Der öffentlich-rechtliche Rundfunk hat „die Aufgabe, authentische, sorgfältig recherchierte Informationen, die Fakten und Meinungen auseinanderhalten, die Wirklichkeit nicht verzerrt darzustellen und das Sensationelle nicht in den Vordergrund zu rücken, vielmehr ein vielfaltssicherndes und Orientierungshilfe bietendes Gegengewicht zu bilden."

Die ARD-Rechtsredaktion macht laut „Telepolis“ daraus:

„Der Rundfunkbeitrag ist grundsätzlich rechtens. (…) Grundsätzlich sei alles in Ordnung, sagen die Verfassungsrichter. (…) Die Menschen hätten einen ganz konkreten Vorteil durch die Vielfalt der Anbieter, die, wie sie sagen, durch 'authentische, sorgfältig recherchierte Informationen' Orientierungshilfe böten.“

Man könnte der ARD-Rechtsredaktion jetzt mangelhafte Lesekompetenz attestieren, denn das Bundesverfassungsgericht hat ja nicht etwa gesagt, daß ARDZDF durch „authentische, sorgfältig recherchierte Informationen Orientierungshilfe“ bieten, sondern lediglich, daß dies ihre Aufgabe sei.

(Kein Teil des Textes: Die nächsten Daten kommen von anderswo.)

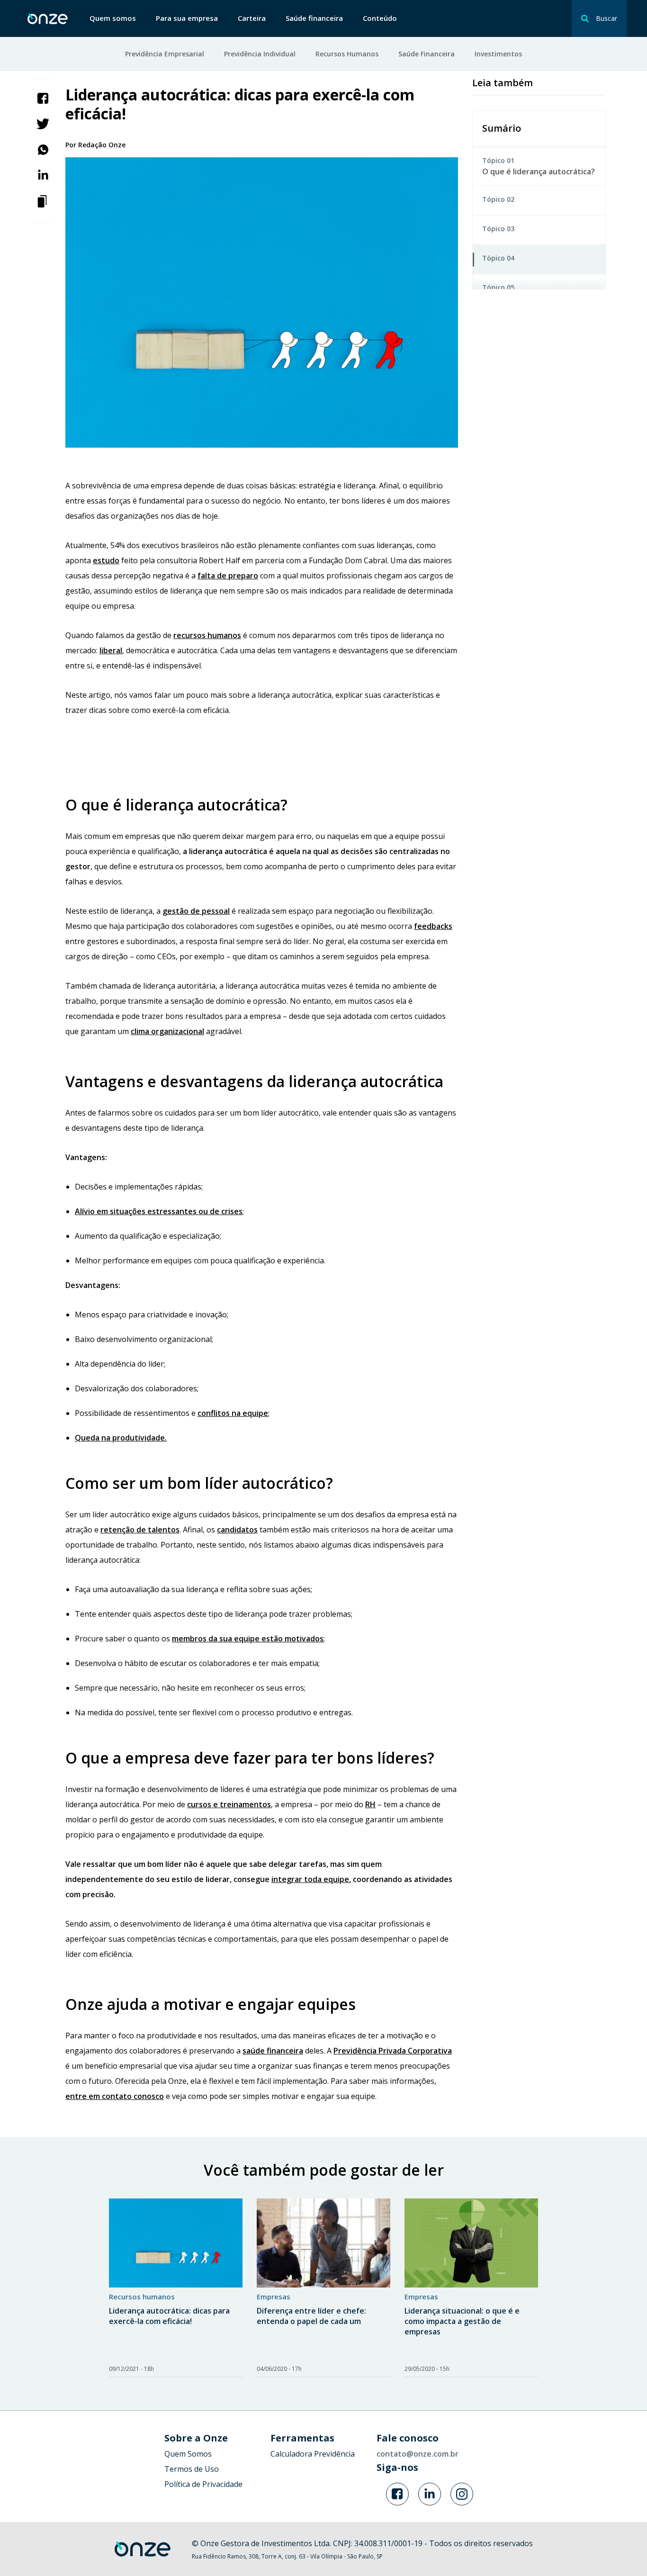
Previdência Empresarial (164, 53)
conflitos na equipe (233, 1413)
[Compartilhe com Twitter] (42, 123)
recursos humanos (207, 635)
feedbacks (433, 926)
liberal (110, 650)
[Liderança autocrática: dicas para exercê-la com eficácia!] (176, 2243)
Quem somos (113, 18)
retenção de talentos (140, 1529)
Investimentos (498, 53)
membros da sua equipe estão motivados (248, 1638)
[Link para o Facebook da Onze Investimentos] (397, 2494)
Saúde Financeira (426, 53)
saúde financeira (273, 2050)
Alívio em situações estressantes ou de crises (159, 1211)
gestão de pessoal (196, 911)
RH (370, 1804)
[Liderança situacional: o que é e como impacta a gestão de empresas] (471, 2243)
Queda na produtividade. (121, 1437)
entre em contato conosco (114, 2096)
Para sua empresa (187, 18)
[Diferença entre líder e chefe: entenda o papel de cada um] (323, 2243)
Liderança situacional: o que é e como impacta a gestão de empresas (462, 2321)
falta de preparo (228, 575)
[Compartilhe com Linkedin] (43, 174)
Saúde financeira (314, 18)
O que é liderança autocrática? (538, 171)
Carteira (252, 18)
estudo (106, 560)
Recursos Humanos (346, 53)
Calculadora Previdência (312, 2454)
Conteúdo (380, 18)
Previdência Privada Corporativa (392, 2050)
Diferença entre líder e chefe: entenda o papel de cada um (311, 2316)
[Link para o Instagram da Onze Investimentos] (461, 2494)
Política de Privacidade (203, 2484)
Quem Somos (188, 2454)
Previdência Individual (260, 53)
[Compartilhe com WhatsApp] (43, 149)
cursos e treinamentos (229, 1804)
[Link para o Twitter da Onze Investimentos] (429, 2494)
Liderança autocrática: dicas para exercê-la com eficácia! (169, 2316)
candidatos (237, 1529)
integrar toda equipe (310, 1879)
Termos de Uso (191, 2469)
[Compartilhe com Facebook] (43, 97)
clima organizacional (167, 1031)
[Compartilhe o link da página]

Ob ARDZDF diese Aufgabe tatsächlich erfüllen, darüber schweigt sich das Bundesverfassungsgericht explizit aus.
Ich denke aber, diese ARD-Falschbehauptung (vulgo „Fake News“) ist pure Absicht. Man biegt sich eben die Wahrheit so zurecht, wie es einem paßt.

20.07.2018

Digitalisierung böse. Gratismentalität böse böse. Musikjournalismus gold, so gold.

Ach, wenn man doch nicht immer diese Worthülsen des Musikjournalismus jenseits aller Recherchen lesen müßte:
„Auch die Musikbranche veränderte sich grundlegend. Digitalisierung und Gratismentalität stürzten die Musikindustrie in eine Krise, unter der vor allem Künstler jenseits der Superstar-Liga leiden.“ (dieses Beispiel aus der taz, könnte aber auch jederzeit woanders stehen)
Digitalisierung: böse!
Gratismentalität: so sind die Leute, böse böse!
Musikindustrie: Krise. Traurig traurig!
Junge Künstler: leiden. Wegen Gratismentalität und Digitalisierung. So traurig.
Musikjournalismus? Müßte es eigentlich gold, so gold gehen, kann nämlich ständig über Digitalisierung, Gratismentalität etc. pp. schreiben, ohne sich die Mühen von Recherchen oder gar eigener Meinung machen zu müssen.